### Goal of the exercise
When you reproduce the data, keep every word exactly as it stands and leave the pictures out.
(Recorded information)
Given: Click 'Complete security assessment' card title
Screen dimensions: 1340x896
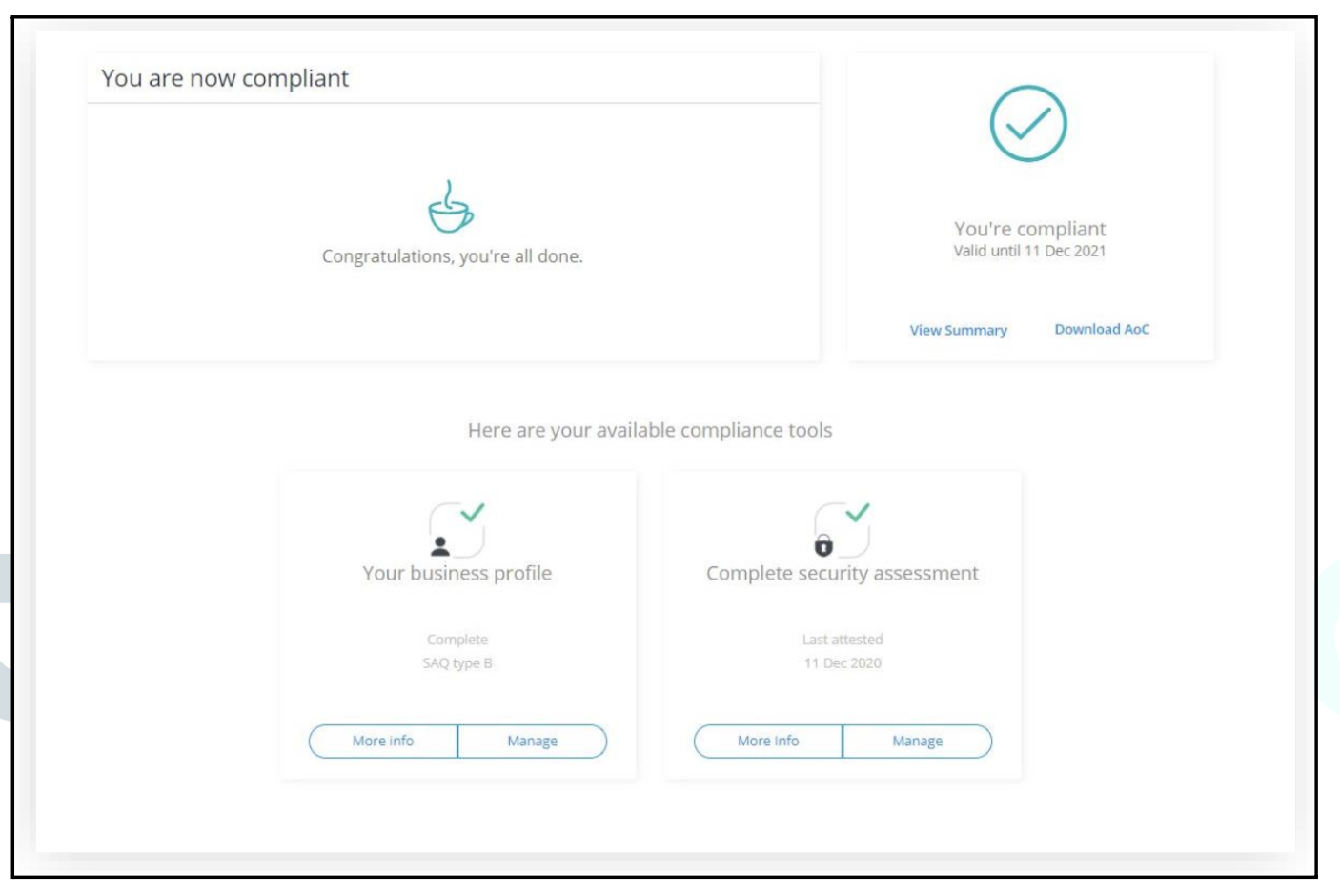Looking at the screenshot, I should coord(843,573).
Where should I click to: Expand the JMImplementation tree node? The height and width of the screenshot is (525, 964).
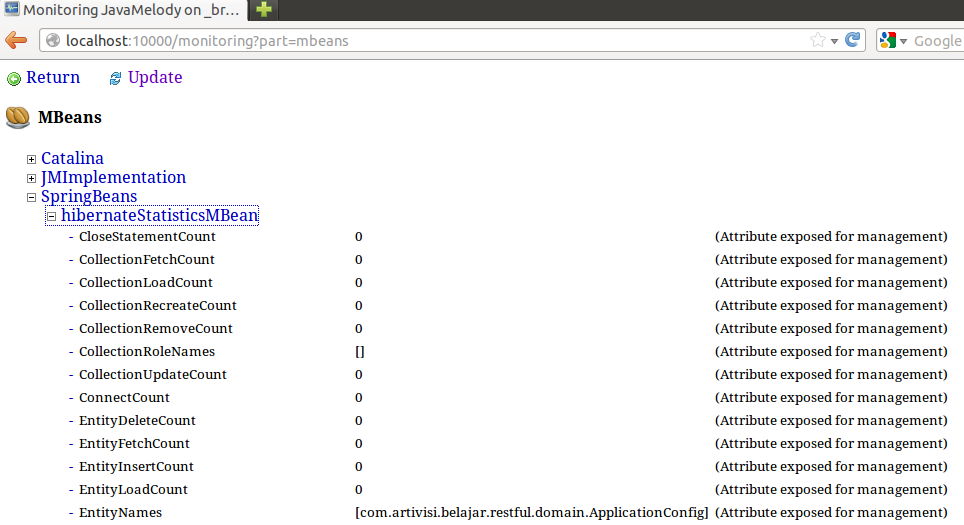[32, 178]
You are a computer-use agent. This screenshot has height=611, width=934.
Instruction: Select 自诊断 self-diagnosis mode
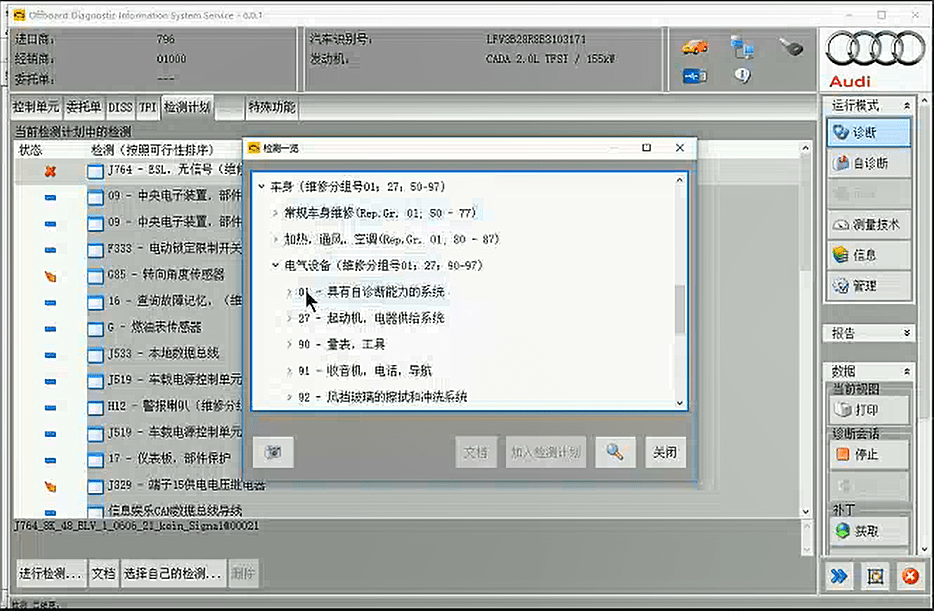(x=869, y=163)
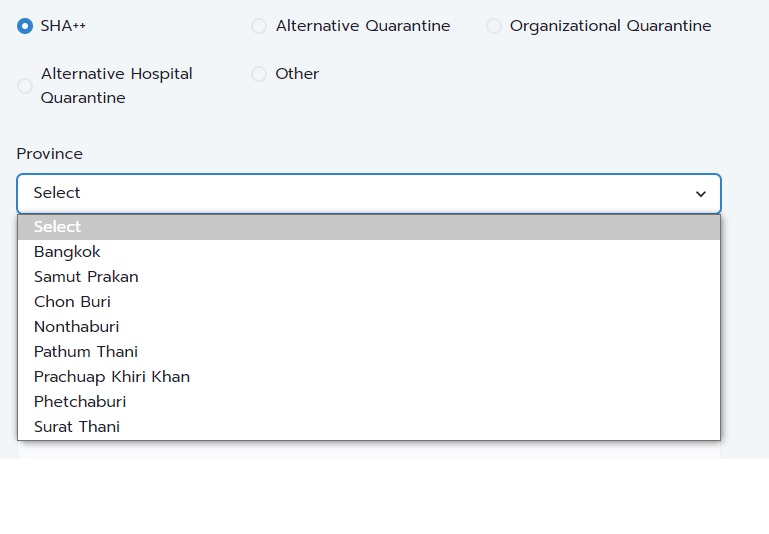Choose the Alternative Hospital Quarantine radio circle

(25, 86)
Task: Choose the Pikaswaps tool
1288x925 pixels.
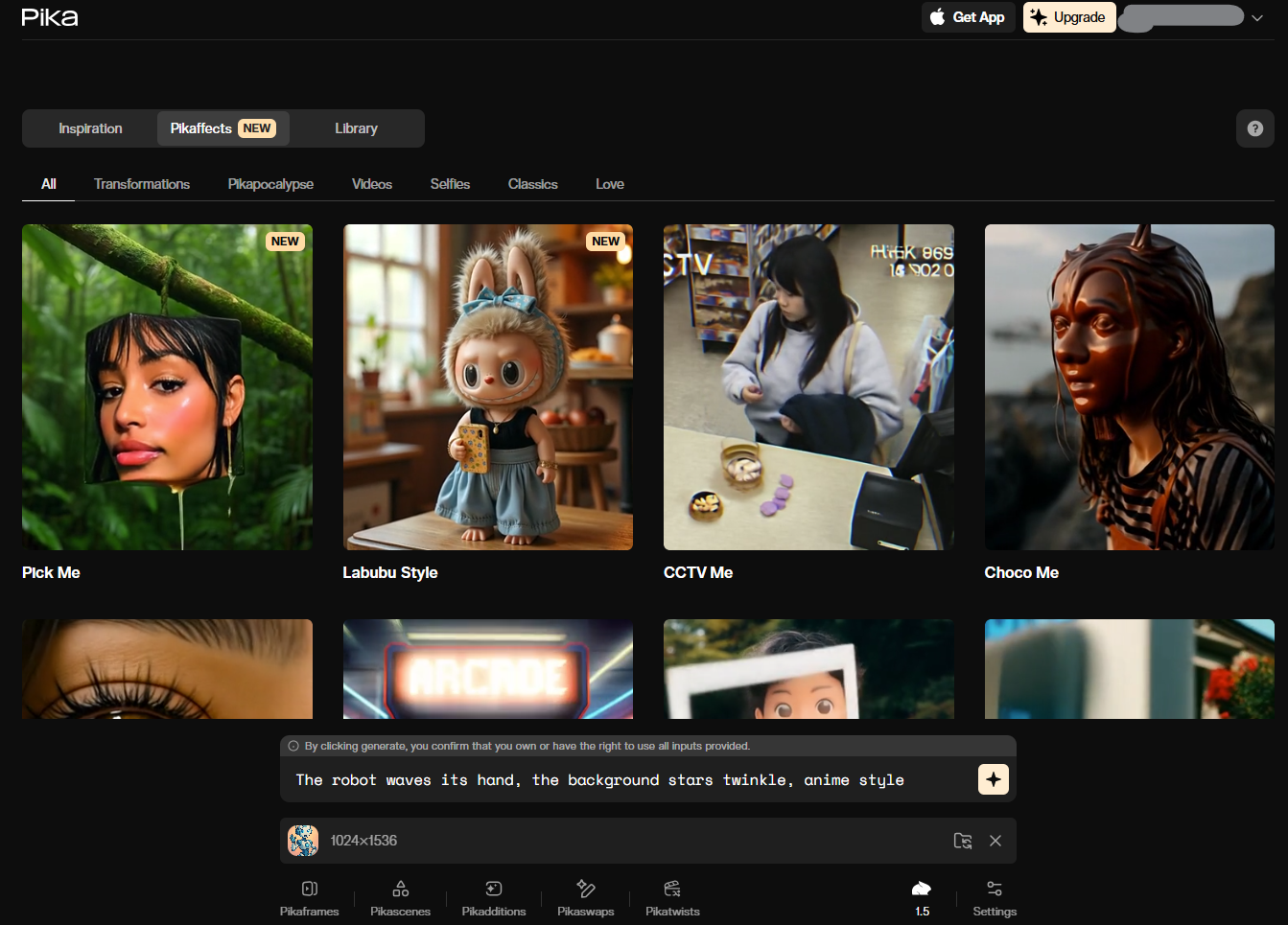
(End Recorded information)
### Your response
Given: Click 'Complete security assessment' card title
Screen dimensions: 1340x896
Looking at the screenshot, I should coord(843,573).
Where should I click to: Expand the JMImplementation tree node? The height and width of the screenshot is (525, 964).
[32, 178]
You are a computer-use agent. This screenshot has height=611, width=934.
Instruction: Select 自诊断 self-diagnosis mode
(x=869, y=163)
Choose the Alternative Hospital Quarantine radio circle

(25, 86)
Task: Choose the Pikaswaps tool
1288x925 pixels.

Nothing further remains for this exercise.